### SELECTED EXCERPT

- Film poster
- Also known as: Flight of the Conchords: Live in London
- Written by: Jemaine Clement; Bret McKenzie;
- Directed by: Hamish Hamilton
- Music by: Jemaine Clement; Bret McKenzie;
- Country of origin: New Zealand

Production
- Producers: Jemaine Clement; Bret McKenzie; Jim Parsons;
- Editors: James Collett; Guy Harding;
- Running time: 88 minutes

Original release
- Release: 6 October 2018

= Live in London (Flight of the Conchords album) =

2018 comedy special

Flight of the Conchords: Live in London is a 2018 stand-up comedy and music special by Flight of the Conchords. The special was recorded live in July 2018 at the Eventim Apollo in London, and released by HBO on 6 October 2018. The special was released as a double album as Live in London by Sub Pop in March 2019.

Outside of sets on shows like Just for Laughs and One Night Stand, recorded in 2004 and 2005 respectively, Live in London is the duo's first comedy special. The album release was their fifth overall, and fourth that was widely distributed.

== Background and release ==
Flight of the Conchords launched a sold-out tour of the United Kingdom and Ireland in March 2018 titled Flight of the Conchords Sing Flight of the Conchords Tour; many of the dates were rescheduled to June–July 2018 following Bret McKenzie breaking his hand mid-tour. The reunion tour featured a sixteen song set which was a mix of their classics, songs from their television show, and six new songs.

Flight of the Conchords played four nights at the end of the tour at the Eventim Apollo in London during which they recorded their performances with director Hamish Hamilton for HBO. The special premiered on HBO in October 2018. Ahead of the premiere, they performed the song "Father and Son" on The Late Show with Stephen Colbert.

The duo said that they were interested in producing their first full-length comedy special to capture the essence of their live show, with McKenzie explaining, "I like the idea of capturing what we do live, because it doesn’t really exist on tape. We’ve spent so many years touring, but we’re more well known for the TV show, which is actually quite different from what we really do." They have indicated that this would likely be their only Flight of the Conchords project of this scope for some time.

### RECORDS PROVIDED

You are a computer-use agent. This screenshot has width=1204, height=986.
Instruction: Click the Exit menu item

...

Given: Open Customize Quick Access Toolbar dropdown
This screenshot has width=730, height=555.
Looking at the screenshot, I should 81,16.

### TASKS TO COMPLETE
a – According to the Live in London article, at what venue was the special recorded?
b – In the Live in London article, shorten the paragraph that begins "Flight of the Conchords launched a sold-out tour" and keep its main facts.
c – Retype the stretch of the Live in London article from "Outside of sets" through "was widely distributed.".

### RESULTS OF THE EXERCISE
a – The Eventim Apollo in London.

b – In March 2018, Flight of the Conchords began a sold-out tour of the United Kingdom and Ireland called Flight of the Conchords Sing Flight of the Conchords Tour. After Bret McKenzie broke his hand mid-tour, many dates were moved to June–July 2018. The sixteen-song set mixed classics, songs from their television show, and six new songs.

c –
Outside of sets on shows like Just for Laughs and One Night Stand, recorded in 2004 and 2005 respectively, Live in London is the duo's first comedy special. The album release was their fifth overall, and fourth that was widely distributed.